Più chiaro di così… si muore. Scherzi a parte, Veronesi ha ragione. Ma allora perché questo continuo appello contro l’accanimento terapeutico? A che scopo? La risposta è semplice. Siccome la definizione di “accanimento terapeutico” è molto labile e, scusate il gioco di parole, indefinita allora la si può tirare e stirare a piacimento fino alle estreme conseguenze. Leggete cosa scrive Veronesi, ovviamente favorevole all’eutanasia (pag. 57):

La prima forma di eutanasia, definita attiva, è l’atto di procurare la morte con mezzi idonei a non far soffrire. La seconda forma di eutanasia, definita passiva, consiste nella sospensione delle terapie e dei trattamenti atti a prolungare la vita. Secondo il prof. Salvatore Natoli, docente di filosofia teoretica all’università di Bari, l’eutanasia passiva praticamente non esiste, perché coincide con la sospensione delle cure inutili che sono definite accanimento terapeutico.
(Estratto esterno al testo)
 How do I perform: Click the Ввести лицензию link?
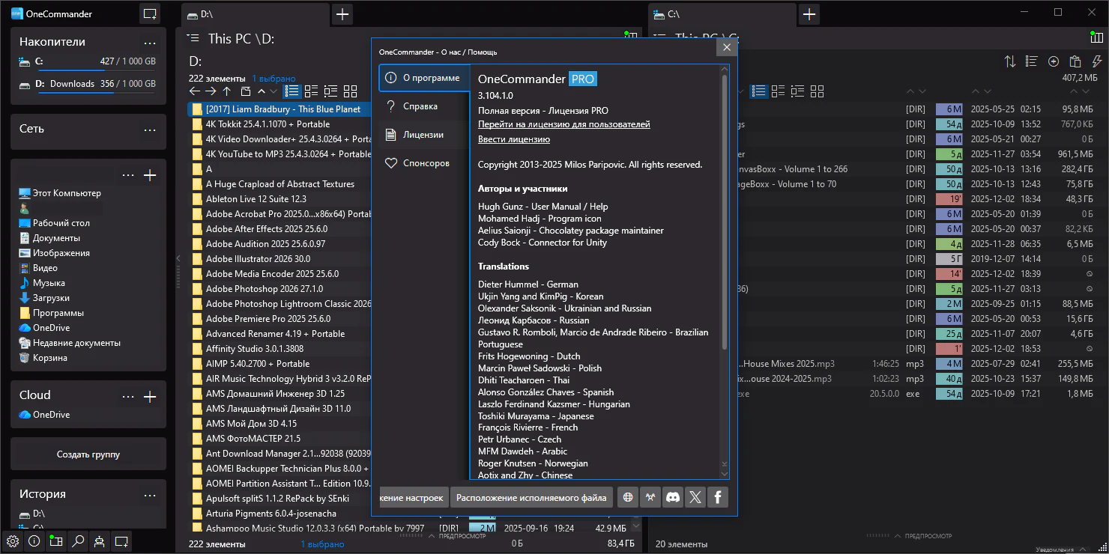pos(514,139)
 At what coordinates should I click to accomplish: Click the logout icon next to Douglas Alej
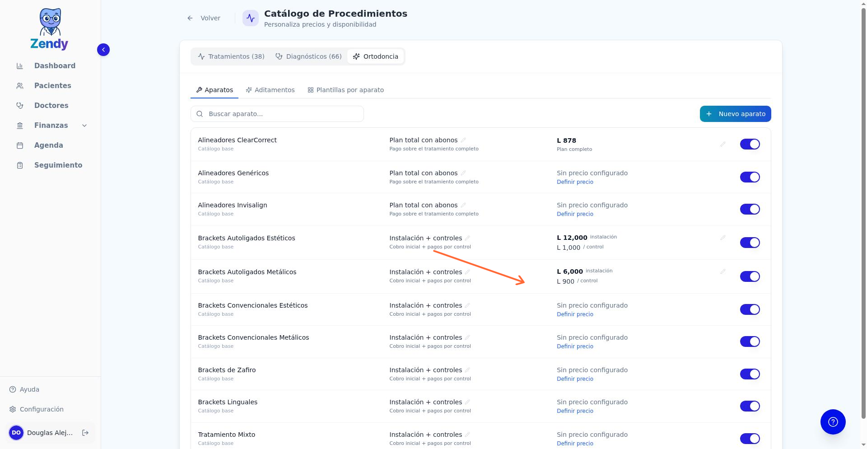[85, 433]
Ossia, l’eutanasia passiva sfuma tutta nell’accanimento terapeutico. Dicono accanimento, ma è eutanasia…
Nel leggere Salvatore Natoli, mi si è accesa una lampadina. Dove l’avevo già sentito? Qualche giorno fa la NBQ aveva pubblicato un bellissimo articolo (QUI) sul Beato don Carlo Gnocchi e il suo testamento spirituale: il grandioso libricino dal titolo “Pedagogia del dolore innocente”.
Cosa c’entra Natoli con don Gnocchi? Nulla, che sono come il diavolo e l’acqua santa. Per Natoli, una soluzione all'inevitabilità del dolore può essere l'adesione a un nuovo paganesimo secondo l'antica visione greca dell'accettazione dell'esistenza del finito e della morte dell'uomo (QUI):

«Il cristianesimo ha alterato l’anima pagana. Nel momento in cui il sogno di un mondo senza dolore è apparso, non ci si adatta più a questo dolore anche se si crede che un mondo senza dolore non esisterà mai. La coscienza è stata visitata da un sogno che non si cancella più, e anche se lo crede inverosimile tuttavia vuole che ci sia.» [S. Natoli, I Nuovi pagani, Il saggiatore, Milano, 1995]
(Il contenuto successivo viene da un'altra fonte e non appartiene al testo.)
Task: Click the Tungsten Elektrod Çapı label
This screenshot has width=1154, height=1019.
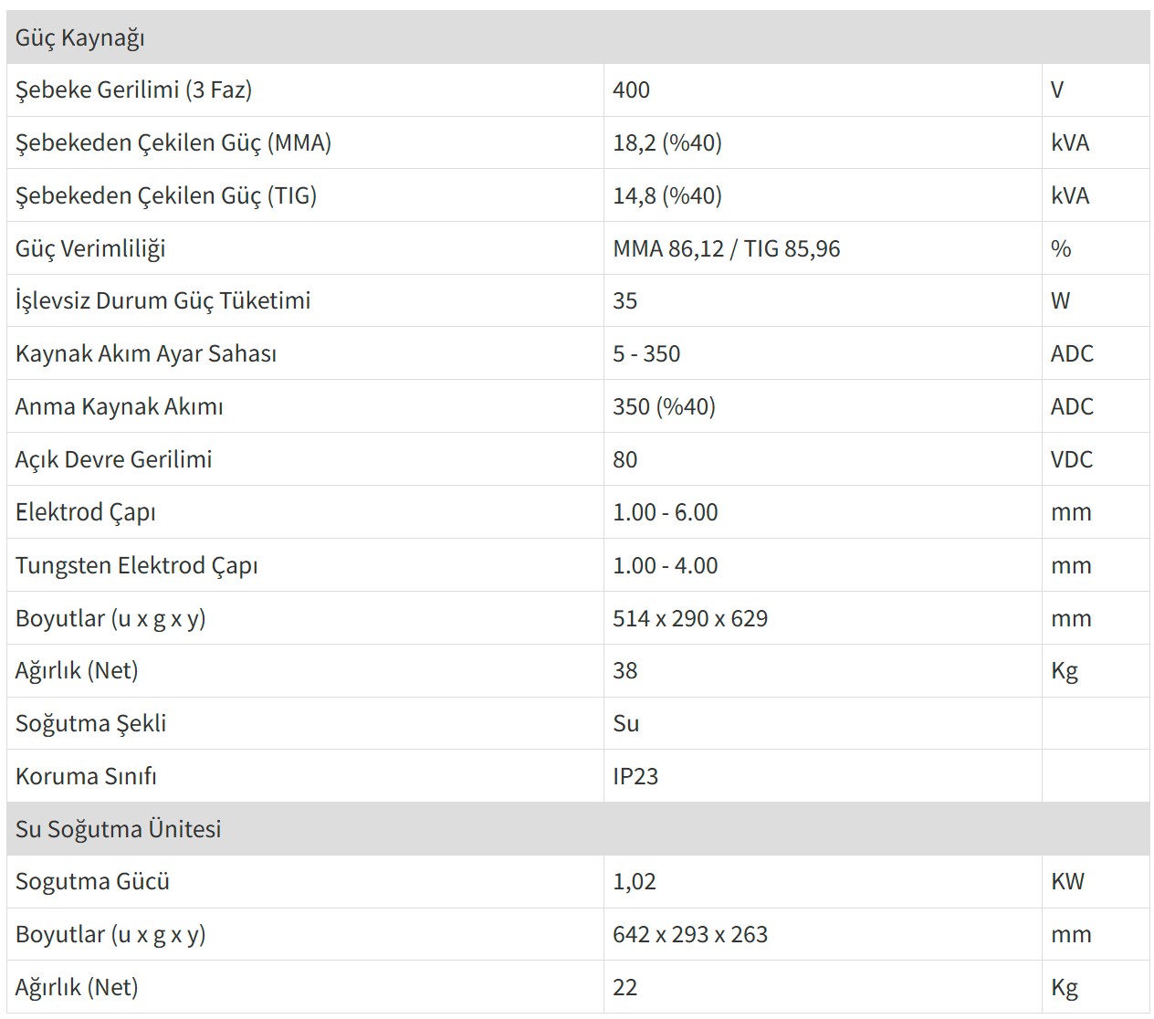Action: (136, 565)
Eppure nella nuova edizione di “Pedagogia del dolore innocente” edizioni San Paolo (QUI), vi è pubblicata una riflessione sul dolore di Natoli, che è esattamente opposta a quanto scritto da don Gnocchi. Per inciso, lo scritto del Beato Carlo è di 35 pagine, quello del neo pagano Natoli è lungo ben 43 pagine.
Impertinente domandina finale.
Non è che Salvatore Natoli, così ben voluto dalle Edizioni San Paolo, per quanto riguarda il concetto di accanimento terapeutico sia anche il maître à penser dei Gesuiti di Aggiornamenti sociali e della Civiltà Cattolica?